Lines from the one containing "The image size" to the end of the records, both ends included and exactly as written, are the whole answer, and no pictures go in it.
——————————
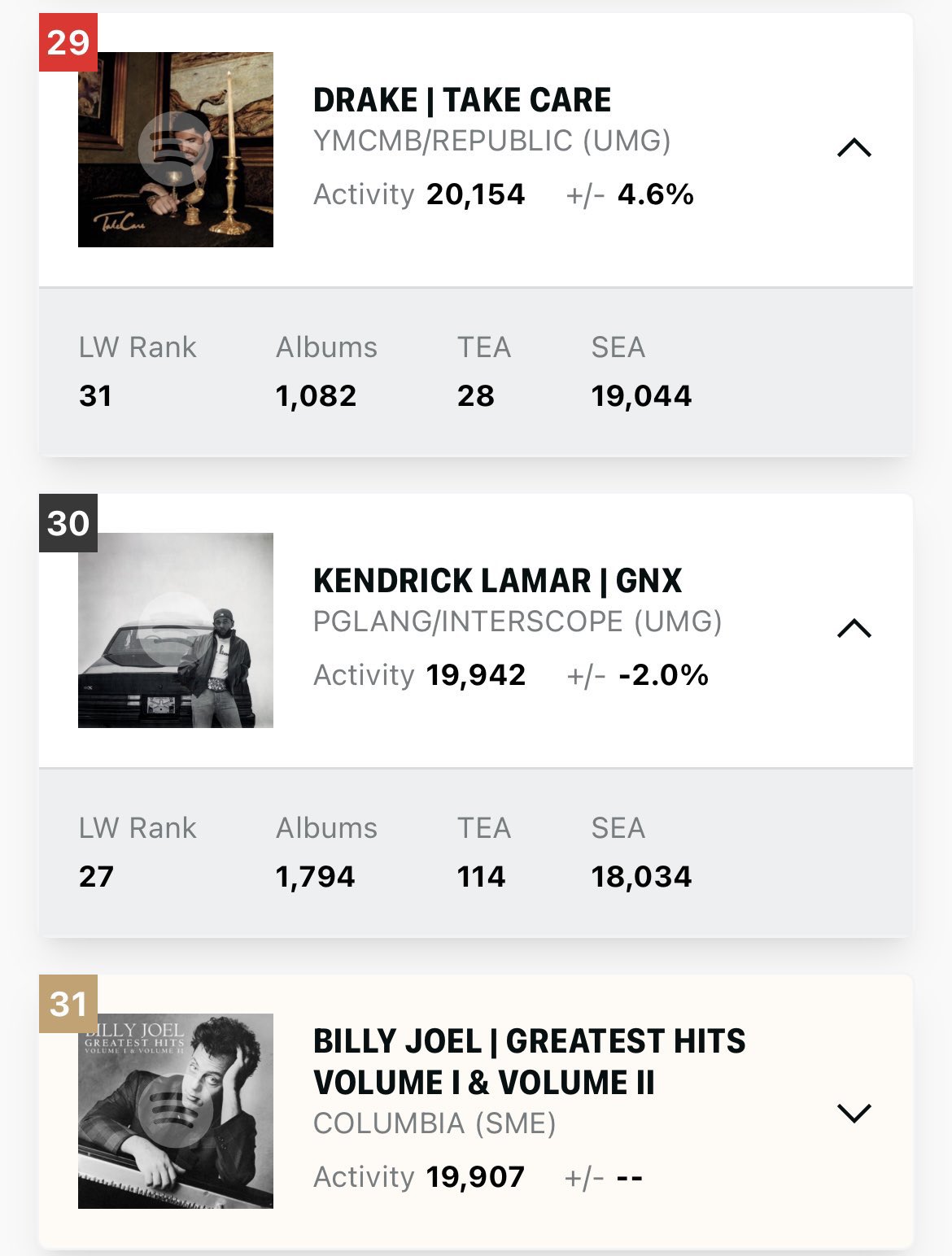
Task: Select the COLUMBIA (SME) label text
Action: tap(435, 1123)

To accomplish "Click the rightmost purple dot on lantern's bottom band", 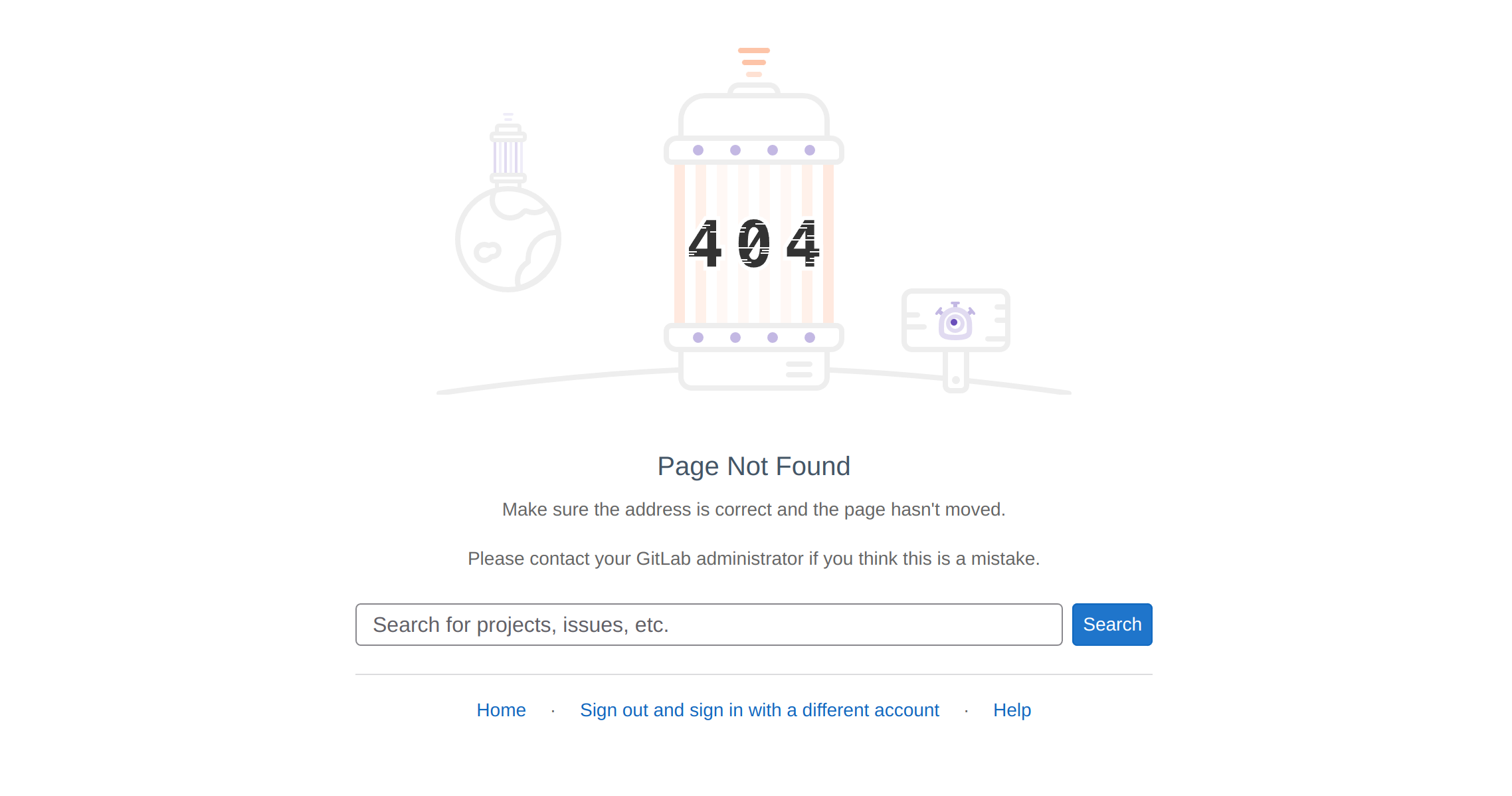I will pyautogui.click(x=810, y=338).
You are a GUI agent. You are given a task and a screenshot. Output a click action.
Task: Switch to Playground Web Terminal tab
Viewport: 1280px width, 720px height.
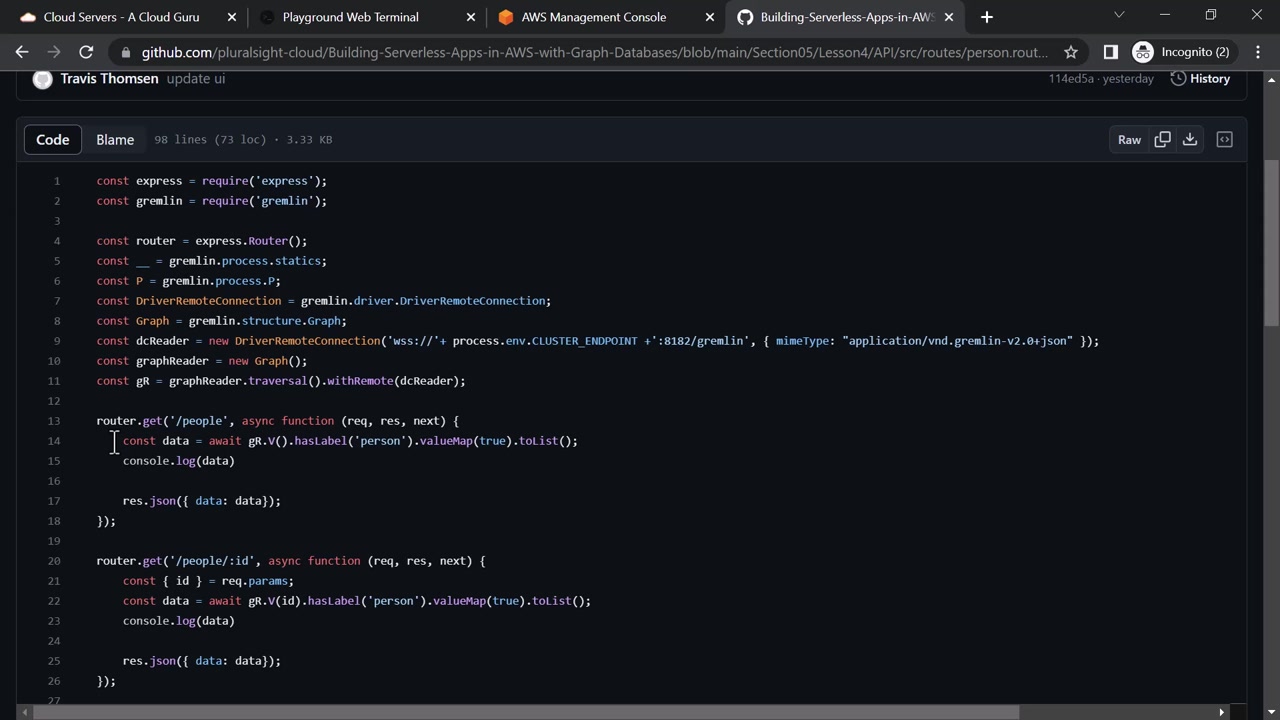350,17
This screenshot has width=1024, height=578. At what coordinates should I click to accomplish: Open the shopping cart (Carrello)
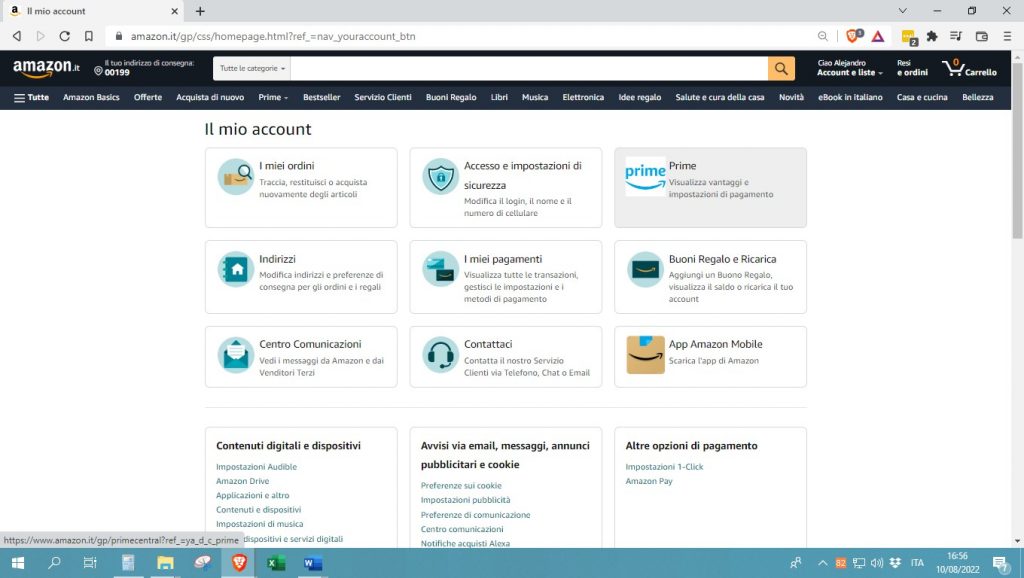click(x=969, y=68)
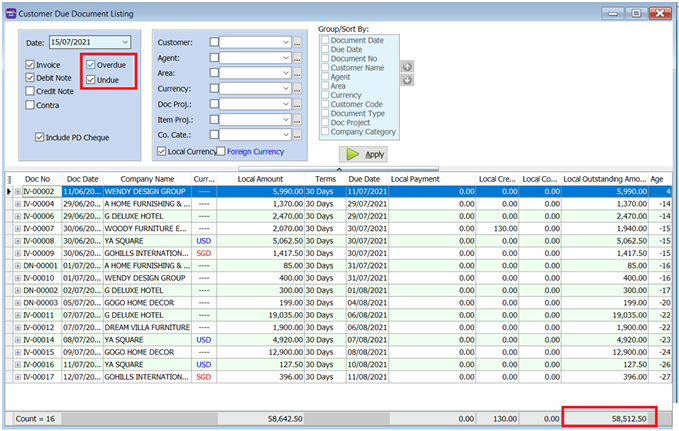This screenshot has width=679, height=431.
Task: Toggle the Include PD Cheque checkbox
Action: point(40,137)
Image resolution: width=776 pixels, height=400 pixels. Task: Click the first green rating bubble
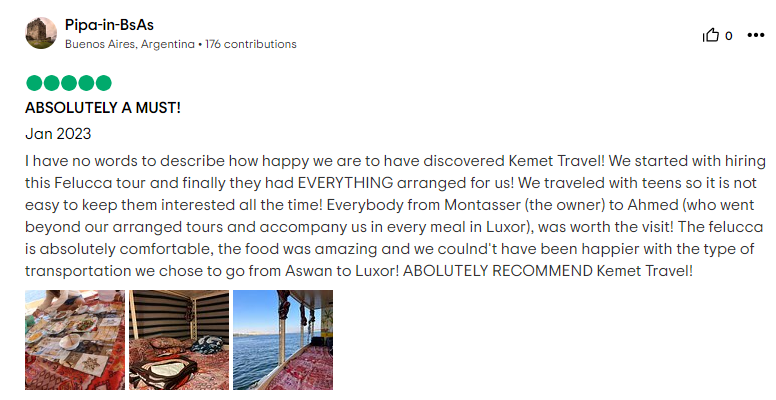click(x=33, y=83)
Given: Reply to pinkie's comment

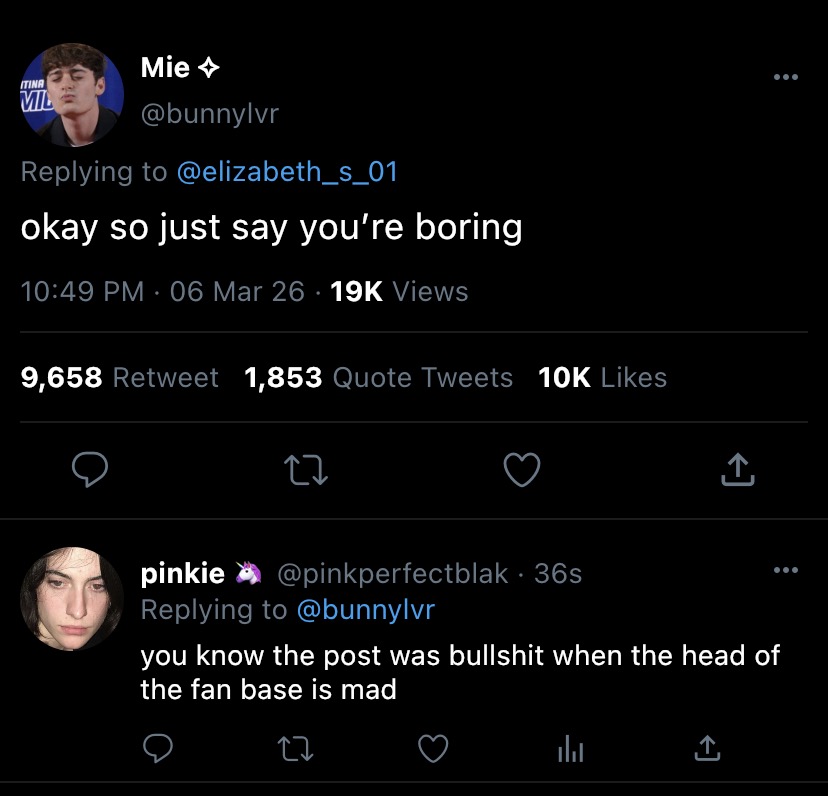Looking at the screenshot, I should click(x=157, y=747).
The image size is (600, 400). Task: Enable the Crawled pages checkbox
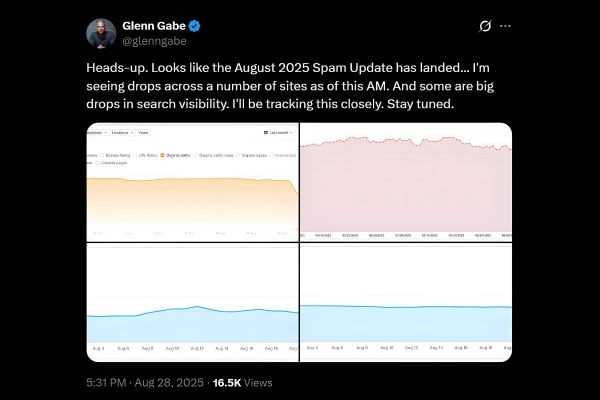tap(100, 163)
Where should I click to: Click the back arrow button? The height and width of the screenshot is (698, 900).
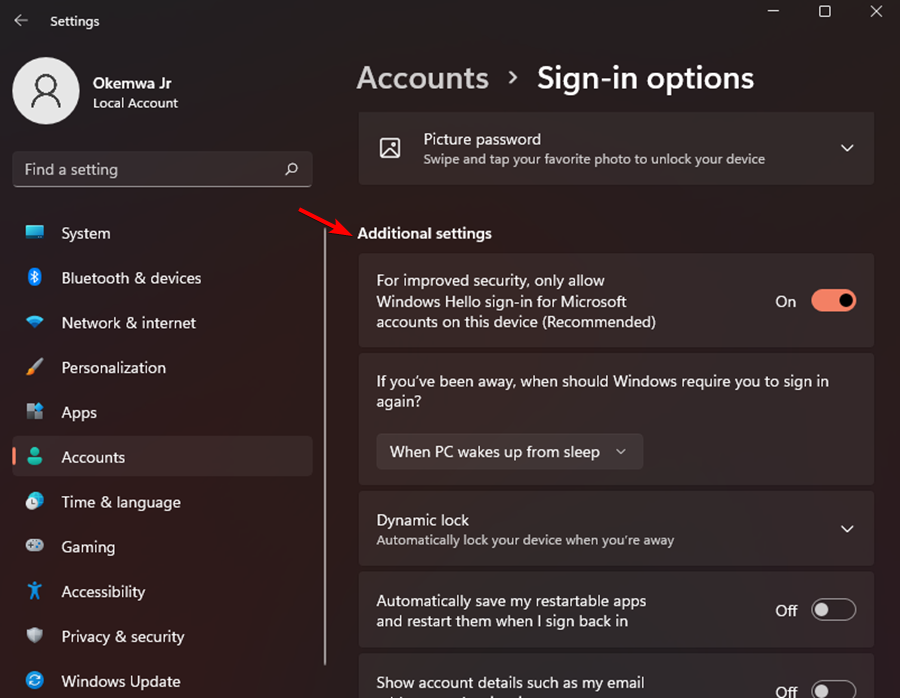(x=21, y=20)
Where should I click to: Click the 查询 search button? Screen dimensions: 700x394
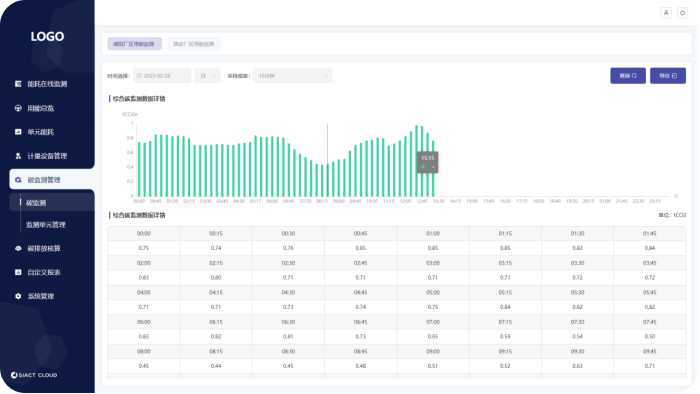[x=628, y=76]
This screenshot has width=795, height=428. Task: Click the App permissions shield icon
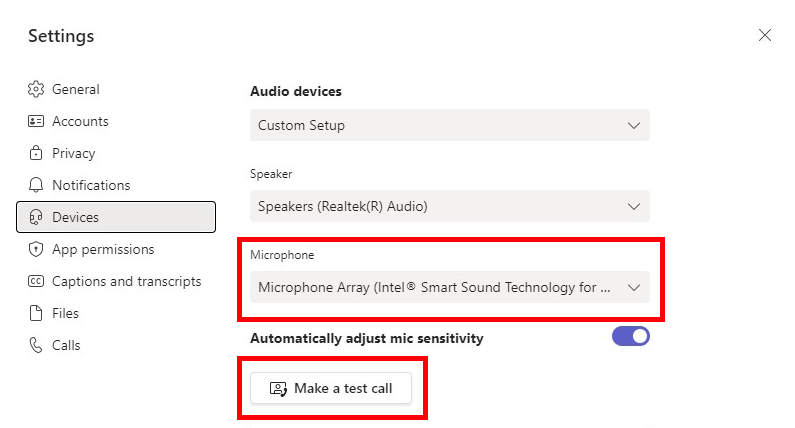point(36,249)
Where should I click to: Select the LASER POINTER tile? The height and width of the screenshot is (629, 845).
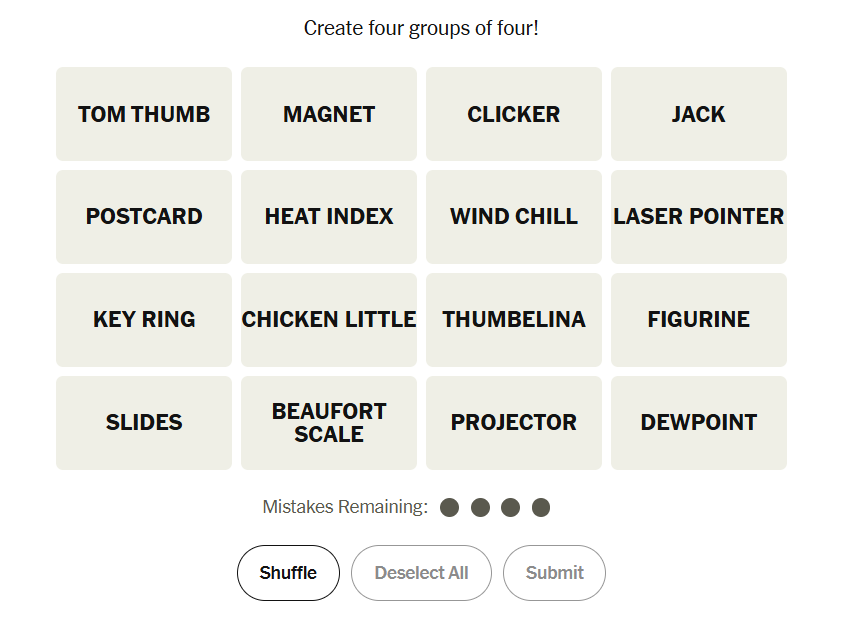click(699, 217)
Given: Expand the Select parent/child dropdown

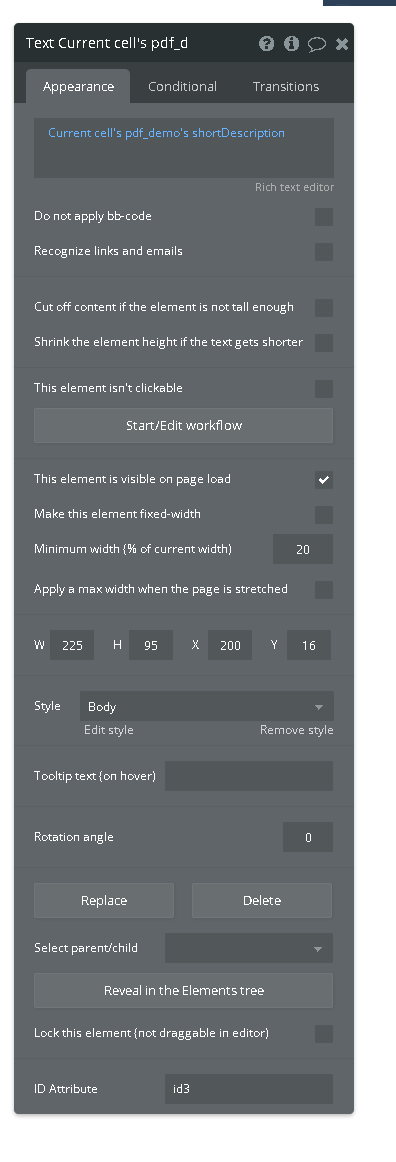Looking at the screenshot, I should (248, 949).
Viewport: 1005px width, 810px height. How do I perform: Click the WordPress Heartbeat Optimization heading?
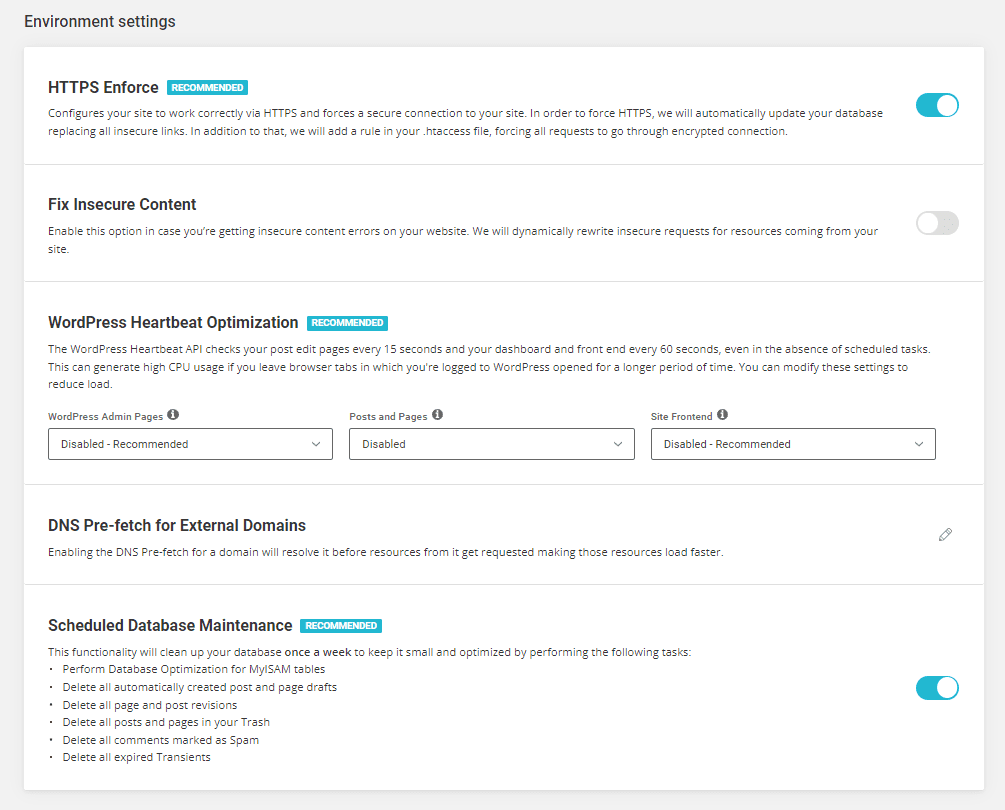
——————————
Worked solution ->
The image size is (600, 400). Task: Enable the Crawled pages checkbox
tap(100, 163)
Where should I click to: Click the back arrow button? The height and width of the screenshot is (698, 900).
(x=21, y=20)
Where should I click to: Click the 查询 search button? Screen dimensions: 700x394
[x=628, y=76]
This screenshot has width=795, height=428. Task: Click the App permissions shield icon
point(36,249)
Where should I click to: Select the LASER POINTER tile? The height and width of the screenshot is (629, 845).
click(699, 217)
Given: Expand the Select parent/child dropdown

Looking at the screenshot, I should (248, 949).
Viewport: 1005px width, 810px height. How do I perform: Click the WordPress Heartbeat Optimization heading?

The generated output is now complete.